**Trecho do texto**

______

Todos agora usam máscaras. Ou melhor, quase todos. Alguns se recusam e pronto. Nada os convence da necessidade, da proteção conferida por ela. Fora a questão da saúde, as máscaras permitem uma estranha liberdade. Ninguém mais é obrigado a dar sorrisos forçados. Dá até para mostrar a língua, por exemplo, algo antes impensável em lugares públicos.

O Seu Zé da Feira, homem de aparência bruta, mas de percepções delicadas, distribui piadas a todos que se achegam de sua barraca de batatas. Com voz alegre, tem o sorriso intuído. Gosta de fazer gracinhas e por certo como estratégia de vendas, chama todas as mulheres de moça, agradando as menininhas e as nem tão meninas.

Estou já há um ano sem ver o sorriso do Seu Zé. Dele e de praticamente todo mundo. Olhar nos olhos nunca foi tão necessário. É passada a hora dos fabricantes de celular mudarem essa coisa de identificação facial. Deveriam mirar nos nossos olhos, talvez até com base nas piscadas. Uma, desbloqueia, duas seguidas, disca para o primeiro número dos contatos e assim por diante.

Na semana passada Seu Zé exibia uma máscara com a imagem da boca do Coringa. Aquele bocão sinistro chamava atenção de clientes e de estranhos. Também achei no mínimo curioso.

—Tá de cara nova Seu Zé?
—Olá Moça! Bom variar de vez em quando né? Já cansei da minha fuça. Só não me canso da sua.

______

**Suas tarefas**
- 1) Transcreva da crônica sobre as máscaras o trecho que começa nas palavras "Todos agora usam" e termina logo após "em lugares públicos.".
- 2) Dê continuidade à crônica sobre as máscaras, escrevendo o que vem depois da última fala de Seu Zé.

**Dados fornecidos**
______

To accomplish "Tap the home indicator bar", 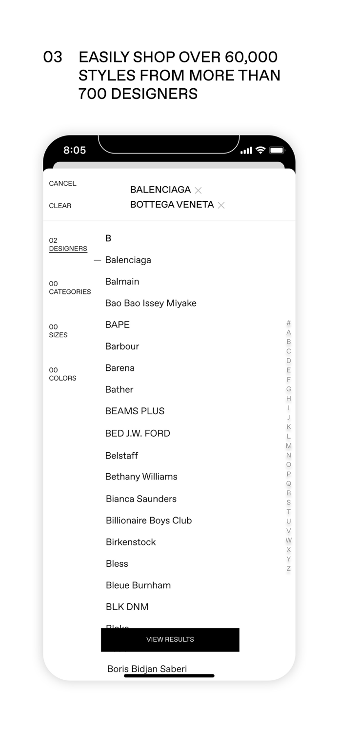I will click(169, 676).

______

**Respostas em ordem**
- 1)
Todos agora usam máscaras. Ou melhor, quase todos. Alguns se recusam e pronto. Nada os convence da necessidade, da proteção conferida por ela. Fora a questão da saúde, as máscaras permitem uma estranha liberdade. Ninguém mais é obrigado a dar sorrisos forçados. Dá até para mostrar a língua, por exemplo, algo antes impensável em lugares públicos.

- 2)
—O senhor sempre gentil! Gosta do filme do Coringa? Esse último?
—Ah filha, nem sei direito o que você tá falando. Ganhei essa máscara do meu filho. Ele sentia saudades de me ver rir.
—Esse sorriso não é dos mais felizes, eu acho.
—E o de alguém é de verdade? Tudo tão doido. Pelo menos não fico com aquele pano preto na boca o dia todo. Parece que a boca tá de luto né? Vai querer batata baroa hoje?

Me afasto dali com a sacola cheia de batatas e a cabeça, de minhocas. Talvez eu devesse arrumar uma máscara dessas para mim também. Espelharia grande parte razoável dos meus sentimentos. Quem sabe até meu celular, quase um desconhecido, pudesse me reencontrar.

Se antes pensávamos o que se passava pela mente dos outros, agora questionamos também o que se passa abaixo das máscaras. Quantas emoções se camuflam sob camadas de tecido e TNT? Nada mais é como parece ou costumava ser. Somos quase todos palhaços, ocultos sob máscaras de sorrisos assustadores. Temos sorrido em público do que não sorriríamos quando ficássemos sozinhos, com nossos rostos expostos à verdade.

Expostos ao extremo nas redes sociais, cada dia parece haver menos de nós presencialmente. Medimos o que fazer, sorrir, falar. Nossas máscaras chegaram bem antes do vírus. Agora só ganharam a cor e a forma de uma imensa boca sádica.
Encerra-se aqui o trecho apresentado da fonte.